* **Exercícios**
[1] No trecho sobre fundos patrimoniais nas universidades públicas, em que mês e ano foi implantado o fundo patrimonial da UFRJ?
[2] Redija a continuação do trecho sobre fundos patrimoniais nas universidades públicas, começando logo após a citação de Stuchi et al (2020) que o encerra.

* **Trecho do documento**
Na UFRJ também já há um fundo patrimonial em funcionamento. Em reportagem de 2021, a CNN informou que o fundo, implantado em dezembro de 2020, demonstrava crescimento significativo. Entre seus apoiadores de destaque, Carlos Brito – CEO da AB Inbev -, Geraldo Thomaz e Mariano Gomide – fundadores da empresa Vtex. Curiosamente, este fundo não aparece em pesquisa realizada pelo IDIS (Instituto Desenvolvendo o Investimento Social), que mapeou neste ano mais de 50 fundos patrimoniais pelo Brasil. Entre eles, na UFBA e na USP.

Lutar, criar, universidade popular!

É necessário entender que estamos vivendo um momento de ofensiva liberal contra a universidade pública. Apesar das pequenas vitórias institucionais, como a derrota do programa Future-se, partes do seu projeto privatista foram aprovadas e ameaçam a autonomia universitária. A lei dos Fundos Patrimoniais é uma delas. Velado pelo discurso filantrópico, é um aparato legal que naturaliza a ingerência de agentes privados no ensino público, fortalece a especulação no mercado financeiro e enfraquece o poder de decisão da comunidade acadêmica sobre suas próprias demandas. Como concluíram Stuchi et al (2020), “sob a gramática da autonomia, portanto, teríamos uma universidade heteronomamente governada, gerida por uma multiplicidade de instâncias e contratos de regime privado e, de preferência, capaz de produzir direta e indiretamente algum lucro, via produtos financeiros e venda de serviços”.

* **Registros do conjunto**
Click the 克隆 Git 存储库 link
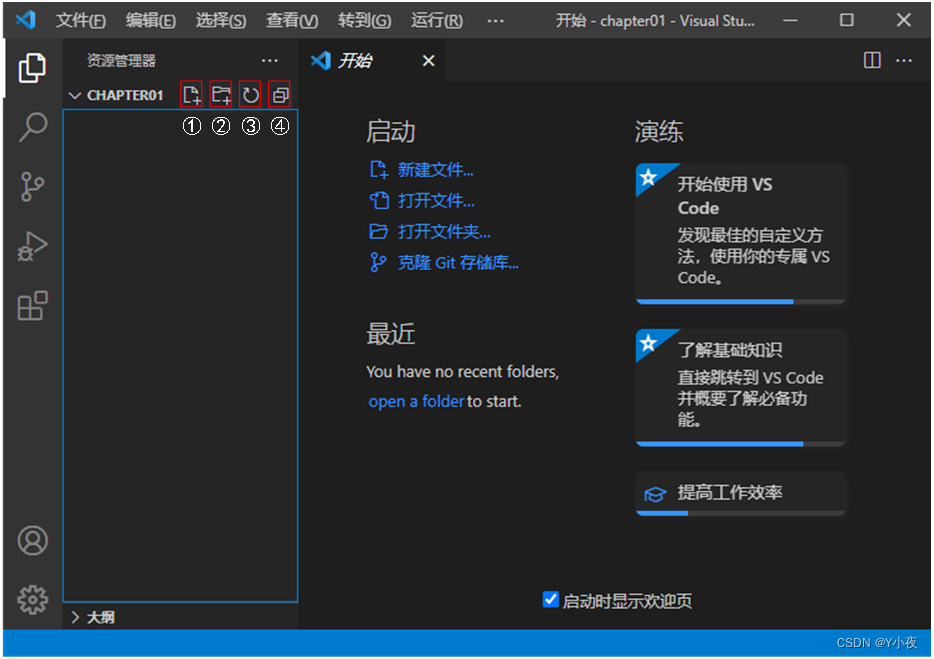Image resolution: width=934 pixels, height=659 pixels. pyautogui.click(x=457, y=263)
...
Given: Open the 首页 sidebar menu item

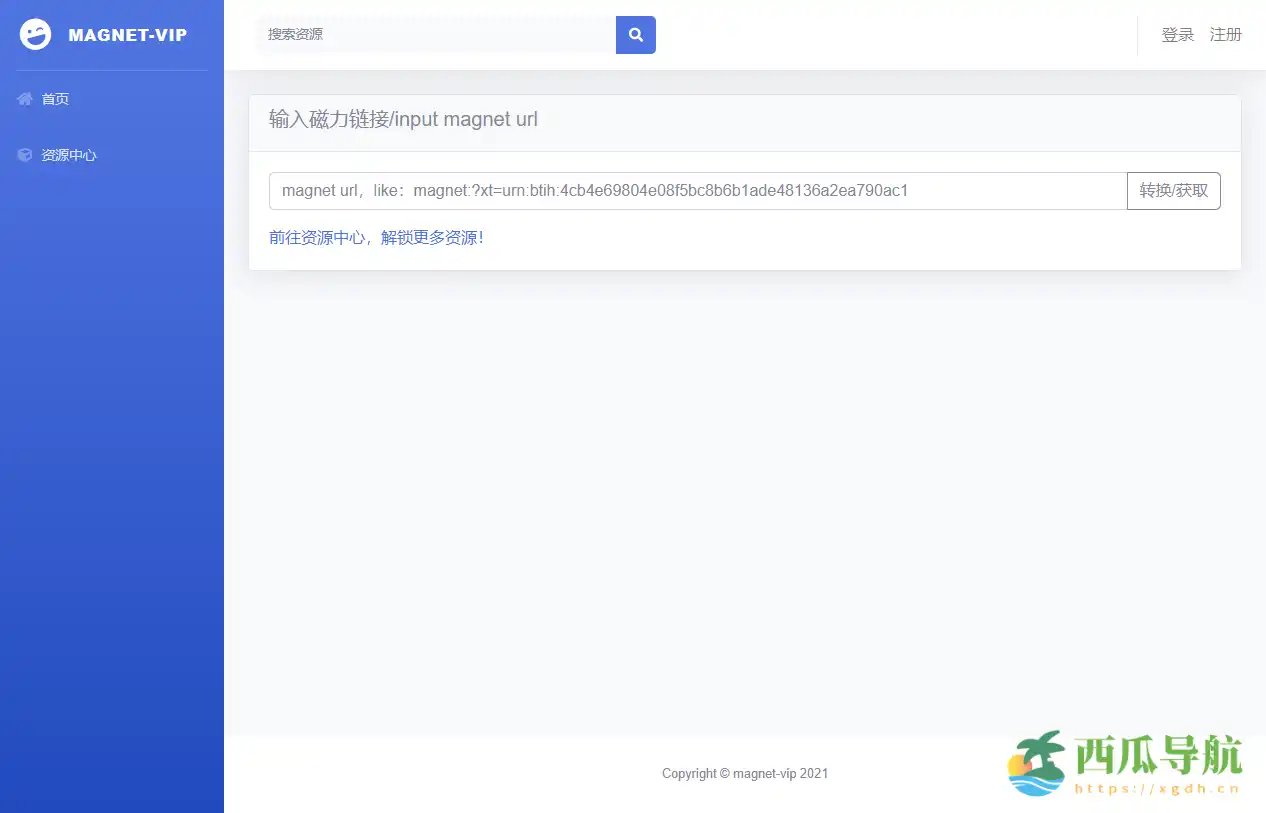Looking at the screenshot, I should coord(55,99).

* **Respostas por tarefa**
[1] Em dezembro de 2020.

[2]
Conclamamos todos os estudantes que defendem uma universidade verdadeiramente popular a voltarem sua atenção contra esses mecanismos que tentam dissimular o processo de privatização do ensino público. Nem um passo atrás em defesa da autonomia universitária!

Lutar, criar, universidade popular!

BIBLIOGRAFIA
BOTTARI, E., RAMALHO, G. Mudança do Direito da Uerj vira debate acadêmico. O GLOBO, Rio de Janeiro, 11 ago. 2017. Disponível em: https://oglobo.globo.com/rio/mudanca-do-direito-da-uerj-vira-debate-academico-21693709. Acesso em: 03/01/2023
RESENDE, I. Fundo formado por ex-alunos deve da UFRJ deve arrecadar R$15 milhões até o fim do ano. CNN BRASIL. São Paulo, 28 jul. 2021. Disponível em: https://www.cnnbrasil.com.br/nacional/fundo-formado-por-ex-alunos-da-ufrj-deve-arrecadar-r-15-milhoes-ate-fim-do-ano/. Acesso em: 04/01/2023
RODAS, S. Transferência da faculdade de direito da Uerj limitaria diálogo, dizem professores. CONJUR. São Paulo, 04 ago. 2017. Disponível em: https://www.conjur.com.br/2017-ago-04/professores-reclamam-mudanca-faculdade-direito-uerj. Acesso em: 04/01/2023
STUCHI, C. G.; XIMENES, S.; PIPINIS, V. T.; VICK, F. Velhas tendências, novos arranjos: a autonomia universitária frente às propostas de Organizações Sociais e Fundos Patrimoniais. Jornal de Políticas Educacionais. V. 14, n. 13. Janeiro de 2020.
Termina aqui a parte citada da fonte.